• _Written instruction_
Copy out all of the material below word for word, leaving no line out.

• _Stored records_
################

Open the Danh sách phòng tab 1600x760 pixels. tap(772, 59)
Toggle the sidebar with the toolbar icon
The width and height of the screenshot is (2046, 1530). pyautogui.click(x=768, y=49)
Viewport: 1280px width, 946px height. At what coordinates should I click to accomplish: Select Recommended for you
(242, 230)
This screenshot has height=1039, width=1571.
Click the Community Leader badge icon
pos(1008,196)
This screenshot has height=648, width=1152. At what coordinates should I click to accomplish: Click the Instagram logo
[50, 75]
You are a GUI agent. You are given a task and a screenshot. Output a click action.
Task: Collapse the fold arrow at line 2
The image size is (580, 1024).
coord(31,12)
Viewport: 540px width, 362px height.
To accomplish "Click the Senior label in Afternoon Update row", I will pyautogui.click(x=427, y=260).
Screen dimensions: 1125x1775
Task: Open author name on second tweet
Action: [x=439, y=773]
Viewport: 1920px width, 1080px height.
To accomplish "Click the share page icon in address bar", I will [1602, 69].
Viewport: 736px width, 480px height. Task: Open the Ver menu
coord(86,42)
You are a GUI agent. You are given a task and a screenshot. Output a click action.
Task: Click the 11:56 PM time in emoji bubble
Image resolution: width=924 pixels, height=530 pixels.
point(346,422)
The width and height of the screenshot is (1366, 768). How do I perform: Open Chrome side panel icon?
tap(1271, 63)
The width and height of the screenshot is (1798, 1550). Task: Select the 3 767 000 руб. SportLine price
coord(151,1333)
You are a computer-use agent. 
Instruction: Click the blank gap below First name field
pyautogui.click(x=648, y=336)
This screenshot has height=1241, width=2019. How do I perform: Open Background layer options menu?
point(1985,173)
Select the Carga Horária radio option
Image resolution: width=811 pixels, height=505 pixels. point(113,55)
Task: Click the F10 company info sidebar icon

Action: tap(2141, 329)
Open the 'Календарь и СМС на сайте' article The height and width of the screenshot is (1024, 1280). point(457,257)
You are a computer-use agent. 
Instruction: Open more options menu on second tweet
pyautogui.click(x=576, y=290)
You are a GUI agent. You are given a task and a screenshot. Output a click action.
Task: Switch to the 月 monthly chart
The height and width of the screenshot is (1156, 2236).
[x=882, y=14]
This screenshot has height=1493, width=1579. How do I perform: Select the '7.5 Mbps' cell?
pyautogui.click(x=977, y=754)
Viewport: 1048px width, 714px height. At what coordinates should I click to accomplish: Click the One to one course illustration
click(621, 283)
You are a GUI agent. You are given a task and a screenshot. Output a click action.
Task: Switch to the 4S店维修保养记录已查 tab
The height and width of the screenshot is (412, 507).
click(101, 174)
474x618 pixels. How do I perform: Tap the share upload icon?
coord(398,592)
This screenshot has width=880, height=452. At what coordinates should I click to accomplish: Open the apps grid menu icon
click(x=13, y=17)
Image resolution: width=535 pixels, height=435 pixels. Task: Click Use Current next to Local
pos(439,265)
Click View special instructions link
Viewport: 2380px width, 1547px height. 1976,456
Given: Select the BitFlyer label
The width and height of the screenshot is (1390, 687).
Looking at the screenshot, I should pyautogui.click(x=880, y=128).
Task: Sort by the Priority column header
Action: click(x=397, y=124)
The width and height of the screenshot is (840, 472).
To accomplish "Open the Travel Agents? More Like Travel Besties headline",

################

• _Result of this exercise_
Open the Danh sách phòng tab 1600x760 pixels. tap(772, 59)
Toggle the sidebar with the toolbar icon
The width and height of the screenshot is (2046, 1530). pyautogui.click(x=768, y=49)
Viewport: 1280px width, 946px height. At what coordinates should I click to accomplish: Select Recommended for you
(242, 230)
This screenshot has height=1039, width=1571.
Click the Community Leader badge icon
pos(1008,196)
This screenshot has height=648, width=1152. At what coordinates should I click to accomplish: Click the Instagram logo
[50, 75]
You are a GUI agent. You are given a task and a screenshot. Output a click action.
Task: Collapse the fold arrow at line 2
The image size is (580, 1024).
coord(31,12)
Viewport: 540px width, 362px height.
To accomplish "Click the Senior label in Afternoon Update row", I will pyautogui.click(x=427, y=260).
Screen dimensions: 1125x1775
Task: Open author name on second tweet
Action: [x=439, y=773]
Viewport: 1920px width, 1080px height.
To accomplish "Click the share page icon in address bar", I will [1602, 69].
Viewport: 736px width, 480px height. Task: Open the Ver menu
coord(86,42)
You are a GUI agent. You are given a task and a screenshot. Output a click action.
Task: Click the 11:56 PM time in emoji bubble
Image resolution: width=924 pixels, height=530 pixels.
point(346,422)
The width and height of the screenshot is (1366, 768). How do I perform: Open Chrome side panel icon?
tap(1271, 63)
The width and height of the screenshot is (1798, 1550). Task: Select the 3 767 000 руб. SportLine price
coord(151,1333)
You are a computer-use agent. 
Instruction: Click the blank gap below First name field
pyautogui.click(x=648, y=336)
This screenshot has height=1241, width=2019. How do I perform: Open Background layer options menu?
point(1985,173)
Select the Carga Horária radio option
Image resolution: width=811 pixels, height=505 pixels. point(113,55)
Task: Click the F10 company info sidebar icon

Action: tap(2141, 329)
Open the 'Календарь и СМС на сайте' article The height and width of the screenshot is (1024, 1280). point(457,257)
You are a computer-use agent. 
Instruction: Open more options menu on second tweet
pyautogui.click(x=576, y=290)
You are a GUI agent. You are given a task and a screenshot. Output a click action.
Task: Switch to the 月 monthly chart
The height and width of the screenshot is (1156, 2236).
[x=882, y=14]
This screenshot has height=1493, width=1579. How do I perform: Select the '7.5 Mbps' cell?
pyautogui.click(x=977, y=754)
Viewport: 1048px width, 714px height. At what coordinates should I click to accomplish: Click the One to one course illustration
click(621, 283)
You are a GUI agent. You are given a task and a screenshot. Output a click action.
Task: Switch to the 4S店维修保养记录已查 tab
The height and width of the screenshot is (412, 507).
click(101, 174)
474x618 pixels. How do I perform: Tap the share upload icon?
coord(398,592)
This screenshot has width=880, height=452. At what coordinates should I click to accomplish: Open the apps grid menu icon
click(x=13, y=17)
Image resolution: width=535 pixels, height=435 pixels. Task: Click Use Current next to Local
pos(439,265)
Click View special instructions link
Viewport: 2380px width, 1547px height. 1976,456
Given: Select the BitFlyer label
The width and height of the screenshot is (1390, 687).
Looking at the screenshot, I should pyautogui.click(x=880, y=128).
Task: Sort by the Priority column header
Action: click(x=397, y=124)
The width and height of the screenshot is (840, 472).
To accomplish "Open the Travel Agents? More Like Travel Besties headline",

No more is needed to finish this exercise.